Uncovering the two of us
On that fundamental ground
Where love’s unwilled, unleashed, unbound
And half the perfect world is found.
– Leonard Cohen
This is the third year in a row I’m spending my spring break with students.
Each year, just about a week before we depart, that voice coughs slightly in the back of my head.
“Yes?” I say.
“Oh, nothing,” says the voice.
“No, you have something to say. Let’s not play games. What is it?”
“Fine. Are you sure you want to spend your entire break with the same kids you spend the bulk of every day with during the school year? I mean, it’s your break.”
“Oh,” I say.
“Anyway, don’t mind me. I’m going to go back and finish clearing out our understanding of declensions in Latin. Who were we kidding when we thought that would be useful?”
And I’m left alone with the realization that I have, in fact, decided to be a mandatory responsible adult during my vacation.
The thought doesn’t trouble me long.
Most of my vacations are about exploration. Chaperoning the river trip is no exception. The students on the trip aren’t the same as the students I teach daily in my classroom. These students are unplugged from electronics, living in a foreign place and exploring right alongside me.
During our week, I get to explore the pieces of who these kids are beyond their literacy profiles. True, my classroom practice has never been solely tied to the curriculum. On the river, though, it’s entirely unbound.
And we’re all exploring together. We’re walking in spaces indigenous peoples walked hundreds of years ago, viewing petroglyphs, studying rock formations. The places are as foreign to me as they are to them.
In the classroom, I’ve been most of the places to which I’m asking my students to go. I’ve explored prepositional phrases for years. I’ve excavated the revision process long before they arrived at the dig site. While a certain joy exists in vicariously rediscovering these things with my students, nothing can take the place of learning and exploring together.
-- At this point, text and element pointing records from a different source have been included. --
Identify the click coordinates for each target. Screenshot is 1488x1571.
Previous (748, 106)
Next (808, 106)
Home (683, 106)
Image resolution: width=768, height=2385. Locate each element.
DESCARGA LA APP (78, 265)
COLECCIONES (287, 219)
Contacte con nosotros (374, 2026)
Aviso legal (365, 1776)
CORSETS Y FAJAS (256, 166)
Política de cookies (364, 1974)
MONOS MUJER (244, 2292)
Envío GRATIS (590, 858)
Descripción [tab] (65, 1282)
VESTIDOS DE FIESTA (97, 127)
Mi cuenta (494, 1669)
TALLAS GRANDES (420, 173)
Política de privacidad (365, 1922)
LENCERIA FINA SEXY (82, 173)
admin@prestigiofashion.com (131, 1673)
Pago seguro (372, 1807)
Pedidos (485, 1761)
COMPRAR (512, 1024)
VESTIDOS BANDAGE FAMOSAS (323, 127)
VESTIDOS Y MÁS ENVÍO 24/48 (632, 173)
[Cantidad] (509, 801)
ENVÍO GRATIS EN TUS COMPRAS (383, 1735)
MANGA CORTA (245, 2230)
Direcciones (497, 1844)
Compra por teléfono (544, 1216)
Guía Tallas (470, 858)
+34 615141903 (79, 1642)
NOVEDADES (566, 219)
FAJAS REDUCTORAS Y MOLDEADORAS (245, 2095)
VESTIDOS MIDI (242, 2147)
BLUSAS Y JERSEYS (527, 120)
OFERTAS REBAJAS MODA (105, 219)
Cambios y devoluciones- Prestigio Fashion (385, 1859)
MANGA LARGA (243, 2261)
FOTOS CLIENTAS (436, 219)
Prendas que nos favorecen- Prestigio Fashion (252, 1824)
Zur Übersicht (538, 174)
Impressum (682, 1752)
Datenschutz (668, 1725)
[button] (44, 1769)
It’s why I sometimes select a text to teach in class I haven’t read – so we can discover it together.
I climb back to those Latin declensions to find that voice.
“We’re going on this trip because we are explorers,” I say.
“Oh,” says the voice, “that makes sense.”
Thanks for sharing; I too know that voice in the back of your mind that tells you what you're doing is bizare . . . but it's not and in your heart and my heart we know it.